Trauma Resilience
After a recent training with folks who have done Peter Levine’s Somatic Experiencing work, I’m excited to be learning new skills to pass on to patients to help people anchor treatments and get more out of them. The skills are based on the idea that our nervous systems can naturally heal from traumatic events given gentle attention to subtle, internal, felt sense. I love the emphasis on the incremental, gentle approach.
The key piece is strengthening things that help us feel good inside, or at least neutral [in the worst of situations]. Of course, we’ve all heard that we need to focus on the positive, which isn’t so easy when we’re in pain. So a lot of time is spent on really building up one or more chosen good feeling[s], so it becomes a resource to go back to as needed, sort of like saving something to your hard drive. Any surgery would considered a “traumatic event” because we record it unconsciously in the reptilian, nonverbal part of our brains. Nonetheless, any pain condition can benefit from this approach.

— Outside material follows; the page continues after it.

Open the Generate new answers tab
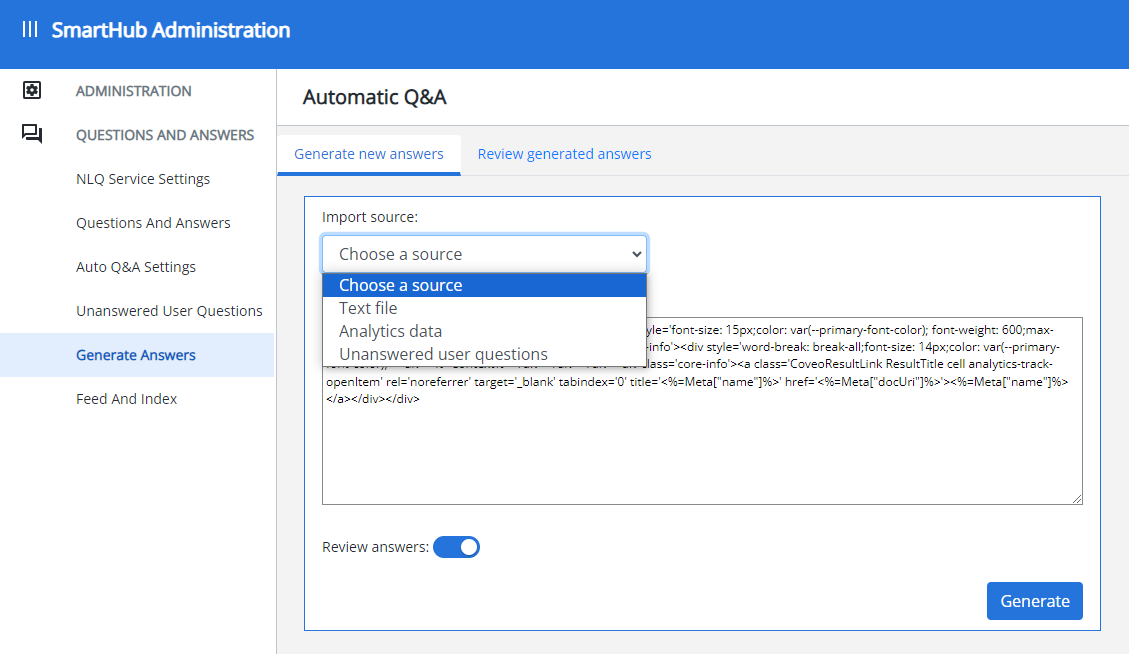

Certainly most of us have bravely coped with physical pain by learning to ignore it. By enhancing the relaxed, good feelings within, either with our attention, or the help of acupuncture, bodywork, or herbs, we develop the ability to pay a little more attention to the painful part. That in turn allows us to adjust our actions which keeps us from re-injuring a chronic limitation and notice what strengthens it. This usually includes more range of healthy motion with musculoskeletal concerns.
The trainers of this “Trauma Resiliency,” who are long time therapists, have worked with vets, victims and perpetrators of sexual abuse, as well as abroad in the Congo, Sechuan, and Thailand with much success. They’ve honed their methods to make them quickly accessible to people regardless of their work or cultural background, by basing them on new findings about brain and nervous system anatomy. I look forward to seeing how sharing these skills might help my patients.